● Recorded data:
^^^^^^^^^^^^^^^^

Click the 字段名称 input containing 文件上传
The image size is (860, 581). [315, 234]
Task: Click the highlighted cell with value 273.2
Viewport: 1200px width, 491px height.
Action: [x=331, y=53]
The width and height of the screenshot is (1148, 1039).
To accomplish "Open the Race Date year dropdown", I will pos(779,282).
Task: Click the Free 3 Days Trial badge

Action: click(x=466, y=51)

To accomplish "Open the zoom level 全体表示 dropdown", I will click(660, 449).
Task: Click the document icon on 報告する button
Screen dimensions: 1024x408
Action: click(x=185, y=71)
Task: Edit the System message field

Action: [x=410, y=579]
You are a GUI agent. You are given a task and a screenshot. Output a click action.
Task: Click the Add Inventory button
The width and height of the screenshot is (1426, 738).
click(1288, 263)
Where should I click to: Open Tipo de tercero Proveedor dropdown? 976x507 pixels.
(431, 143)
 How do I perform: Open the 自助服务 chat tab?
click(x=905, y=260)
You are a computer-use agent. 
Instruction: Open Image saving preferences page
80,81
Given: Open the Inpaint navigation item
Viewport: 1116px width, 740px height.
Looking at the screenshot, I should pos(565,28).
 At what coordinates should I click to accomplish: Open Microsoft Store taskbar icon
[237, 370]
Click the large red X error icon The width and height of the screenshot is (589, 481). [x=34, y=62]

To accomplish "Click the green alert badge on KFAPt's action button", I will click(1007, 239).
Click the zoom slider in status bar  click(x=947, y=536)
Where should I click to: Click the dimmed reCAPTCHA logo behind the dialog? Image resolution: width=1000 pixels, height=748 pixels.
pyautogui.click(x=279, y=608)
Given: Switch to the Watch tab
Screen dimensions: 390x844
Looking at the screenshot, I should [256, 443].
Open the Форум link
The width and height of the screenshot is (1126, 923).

^^^^^^^^^^^^^^^^

● What the task requires:
What is needed is an exact printout of every line from the one with "Screen dimensions: 390x844" through the end of the data, including both, and nothing more.

● Exercise result:
Screen dimensions: 390x844
Looking at the screenshot, I should [256, 443].
Open the Форум link
The width and height of the screenshot is (1126, 923).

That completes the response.